### TEXT PASSAGE
- - -

Akinbode Akinbiyi is, by way of photography and poetry, a chronicler of the quotidian. He is interested in “everydaylifeness” rather than everydayness; two states differentiated by Akinbiyi’s profound interest in being—human beings, among other beings, and the way that they craft, navigate, and relate to societies and spaces.
Walking the streets of Bamako, Berlin, Cairo, Dakar, Johannesburg, Kinshasa, Lagos, or other megacities at his distinctively and determinedly slow pace, always armed with his Rolleiflex twin-lens reflex camera, Akinbiyi studies social structures, uncovers the hidden, and makes visible the unseen. On the one hand, it is the temporal rhythm of urban and rural lives that is of interest to him and, on the other, the way the architecture and the flow of the city influences those lives.
Akinbiyi’s attention is captured by the rituals of everyday politics, spirituality, humanity beyond the polished surfaces of the constructed ego. He is, consciously or unconsciously, in search of disruptions to that everydaylifeness and the many interjections, interruptions, and twists in the quotidian. In his images almost everything becomes sacred and transcendental, even the most socially, politically, or historically banal moments.

- - -

### ENTRIES SUPPLIED
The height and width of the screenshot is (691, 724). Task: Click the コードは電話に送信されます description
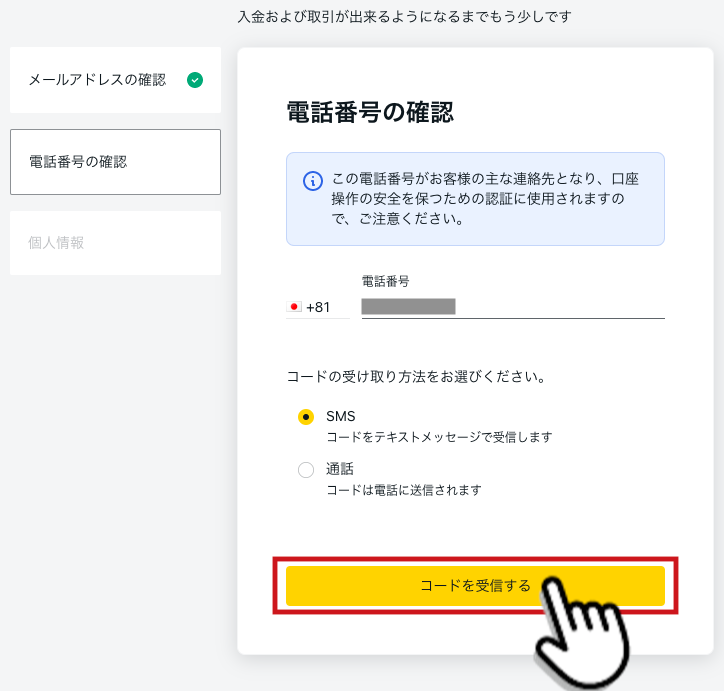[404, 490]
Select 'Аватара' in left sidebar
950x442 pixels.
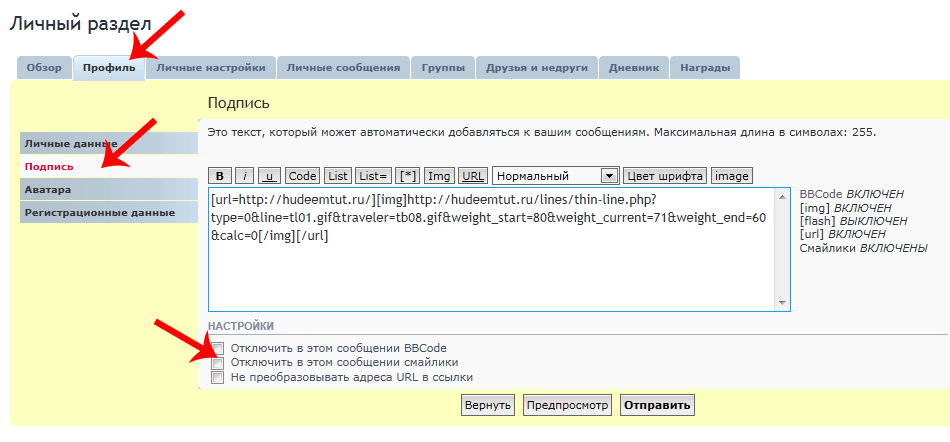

- - -

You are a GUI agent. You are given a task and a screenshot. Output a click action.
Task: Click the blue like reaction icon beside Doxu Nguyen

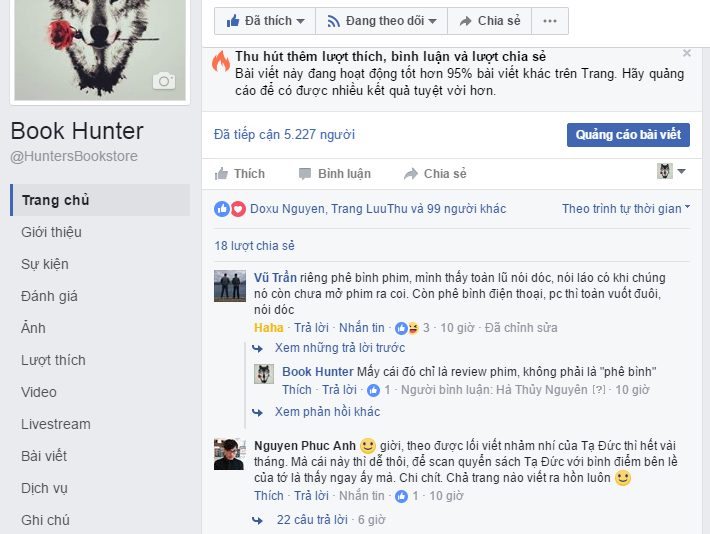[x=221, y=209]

- - -

### WHAT YOU WILL DO
1 > Using the passage on Akinbode Akinbiyi, decide whether each statement agrees with it. Answer yes or no for each and quote the words of the passage that settle it. (a) Akinbiyi carries a Rolleiflex twin-lens reflex camera when he walks the streets. (b) Akinbiyi moves through the cities at a fast pace. (c) In his images, only dramatic moments become sacred.
2 > Repeat word for word the part of the passage on Akinbode Akinbiyi starting at "Akinbode Akinbiyi is, by" and ending at "influences those lives.".

### ANSWERS BY ITEM
1 >
(a) Yes: "always armed with his Rolleiflex twin-lens reflex camera"
(b) No: "at his distinctively and determinedly slow pace"
(c) No: "In his images almost everything becomes sacred and transcendental, even the most socially, politically, or historically banal moments."

2 >
Akinbode Akinbiyi is, by way of photography and poetry, a chronicler of the quotidian. He is interested in “everydaylifeness” rather than everydayness; two states differentiated by Akinbiyi’s profound interest in being—human beings, among other beings, and the way that they craft, navigate, and relate to societies and spaces.
Walking the streets of Bamako, Berlin, Cairo, Dakar, Johannesburg, Kinshasa, Lagos, or other megacities at his distinctively and determinedly slow pace, always armed with his Rolleiflex twin-lens reflex camera, Akinbiyi studies social structures, uncovers the hidden, and makes visible the unseen. On the one hand, it is the temporal rhythm of urban and rural lives that is of interest to him and, on the other, the way the architecture and the flow of the city influences those lives.